Understanding Overfitting in Machine Learning

#machine-learning #overfitting #regularization

One of the key objectives in machine learning is to develop models that generalize well to new, unseen data. However, a frequent challenge is overfitting, where a model becomes excessively tailored to the training data, capturing noise instead of the underlying pattern. This blog explores the concept of overfitting, the impact of data size on overfitting, and how regularization techniques can mitigate overfitting to create more robust models.

Building a Simple Regression Model

To illustrate overfitting, let's start with a simple regression problem. Suppose we observe a real-valued input variable $x$ and wish to predict the value of a real-valued target variable $t$ . For clarity, we'll use synthetically generated data because the exact process that generated the data is known, making it easier to compare against any learned model.

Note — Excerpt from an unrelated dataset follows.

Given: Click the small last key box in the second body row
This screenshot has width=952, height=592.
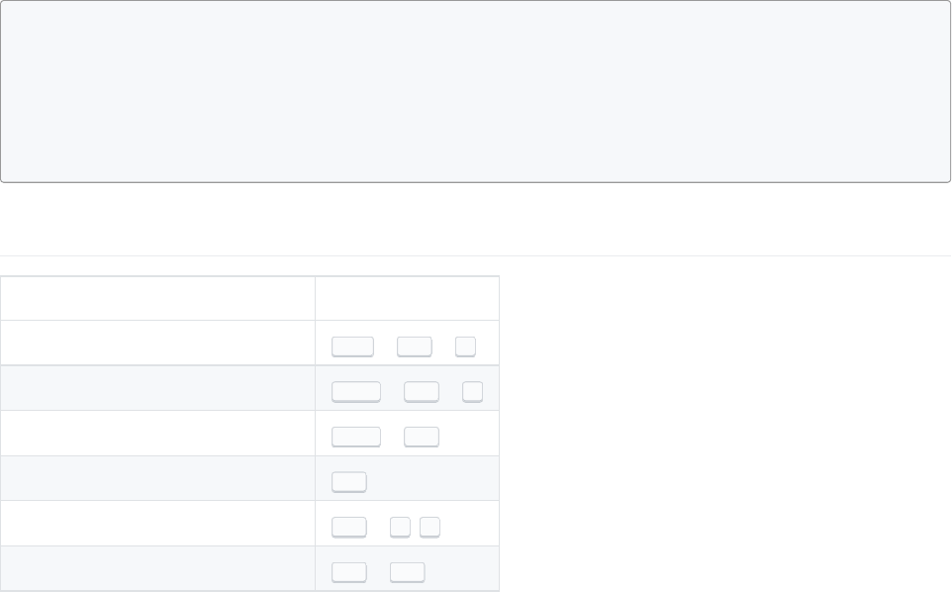Looking at the screenshot, I should (x=472, y=392).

We generate synthetic data using the function $\sin (2 π x)$ with some added Gaussian noise. Below is a plot of 50 data points generated using this process:

initial generated data

Our goal is to use this training set to predict the value $\hat{t}$ of the target variable for some new value $\hat{x}$ of the input variable. This involves implicitly trying to discover the underlying function $\sin (2 π x)$ .

Curve Fitting with Polynomial Functions

We will approach this problem by fitting the data using a polynomial function of the form:

y (x, w) = w_{0} + w_{1} x + w_{2} x^{2} + \dots + w_{M} x^{M} = \sum_{j = 0}^{M} w_{j} x^{j}

where $w = (w_{0}, w_{1}, \dots, w_{M})^{T}$ are the model parameters. The polynomial is of order $M$ , and we refine the fit by adjusting the parameters $w$ to minimize an error function, specifically the sum of squares of the errors between the predictions $y (x, w)$ and the corresponding target values $t$ :

E (w) = \frac{1}{2} \sum_{n = 1}^{N} {y (x_{n}, w) - t_{n}}^{2}

Here, $N$ is the number of data points. The factor $\frac{1}{2}$ is included for convenience. Although the sum-of-squares error function is commonly used, other error functions may be more appropriate depending on the context.

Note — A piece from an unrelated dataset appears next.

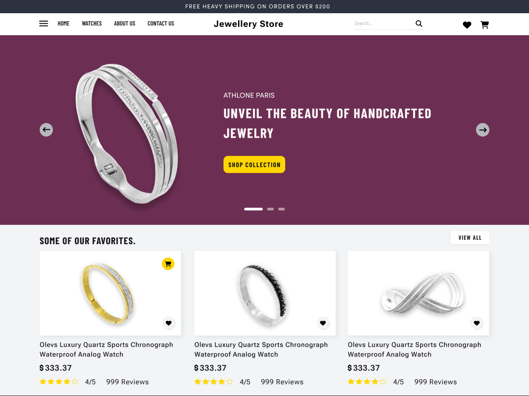Select the third carousel dot indicator
Viewport: 529px width, 396px height.
281,209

The solution to this curve fitting problem involves finding the value of $w$ that minimizes the error function $E (w)$ . Since the error function is quadratic in $w$ , it is convex and has a unique minimum, which can be found by setting the derivatives of $E (w)$ with respect to $w$ to zero. The resulting polynomial is denoted by $y (x, w^{*})$ .

Exploring the Effect of Polynomial Order on Model Fit

To understand overfitting, we examine how the order of the polynomial affects model fit. We fit polynomials of different orders to the training data and observe the results. Additionally, we evaluate the models on new, unseen data to assess their generalization ability.

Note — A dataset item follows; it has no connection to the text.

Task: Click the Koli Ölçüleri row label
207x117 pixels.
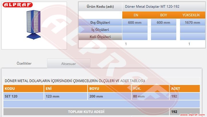Action: [x=100, y=37]

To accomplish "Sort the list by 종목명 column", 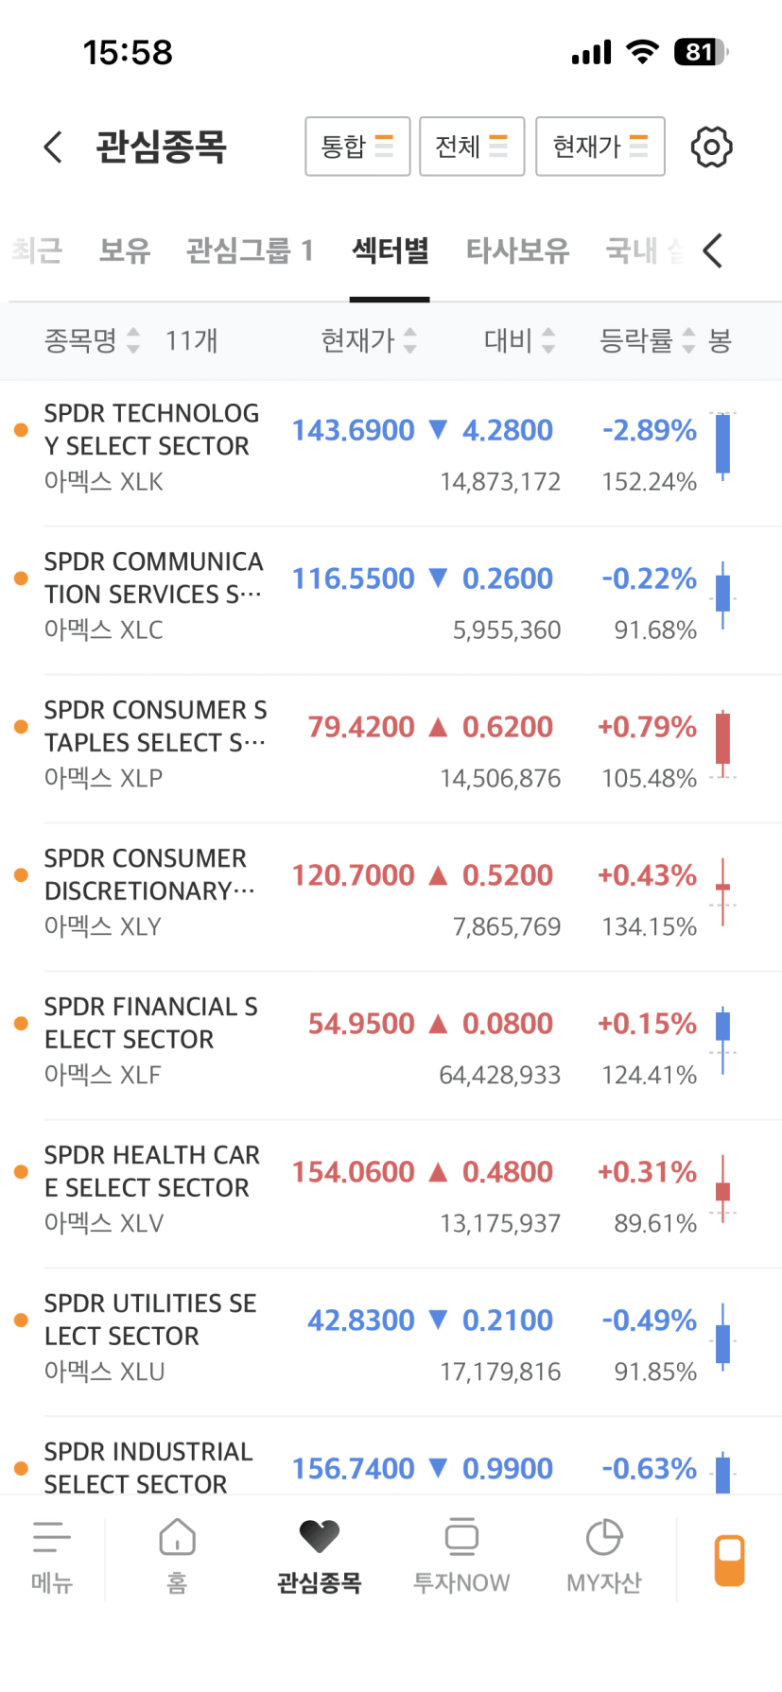I will click(93, 340).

We start by dividing our data into training and test sets. The training set is used to fit the model, while the test set is used to evaluate the model's performance.

training and test data

By fitting polynomials of varying orders to the training data and using the mean squared error (MSE) as our evaluation metric, we can observe how the model's complexity impacts its performance.

polynomial fits

As the order of the polynomial increases, the model becomes more complex and fits the training data more closely. However, this increased complexity may lead to overfitting, where the model captures noise in the training data instead of the underlying pattern. In the plot above, the polynomial of order 9 oscillates excessively to capture the noise, whereas the polynomial of order 1 is too simple to capture the underlying pattern. The polynomial of order 3, on the other hand, seems to strike a balance by capturing the underlying pattern effectively.

Evaluating Model Performance

To further analyze the impact of polynomial order on model performance, we plot the training and test errors as a function of polynomial order. The training error decreases as the polynomial order increases because the model becomes more complex and fits the training data more closely. However, the test error initially decreases and then increases as the model becomes too complex and begins to overfit the training data. The optimal model complexity is the one that minimizes the test error, as it generalizes well to new data.

We use the root mean squared error (RMSE) as a metric for evaluating model performance, defined as the square root of the average of the squared differences (MSE) between the predicted values and the true values.

rmse vs polynomial order

The plot above shows that the test error is minimized for a polynomial of order 3, which captures the underlying pattern without overfitting the training data. This demonstrates the trade-off between model complexity and generalization performance and highlights the importance of choosing the appropriate model complexity to avoid overfitting.

The output below summarizes the RMSE for different polynomial orders on both the training and test data:

Order: 0, RMSE (train): 0.8381, RMSE (test): 0.6753
Order: 1, RMSE (train): 0.5162, RMSE (test): 0.6796
Order: 3, RMSE (train): 0.3547, RMSE (test): 0.3835
Order: 9, RMSE (train): 0.2265, RMSE (test): 0.4911

As shown, the RMSE for the test data is minimized for a polynomial of order 3.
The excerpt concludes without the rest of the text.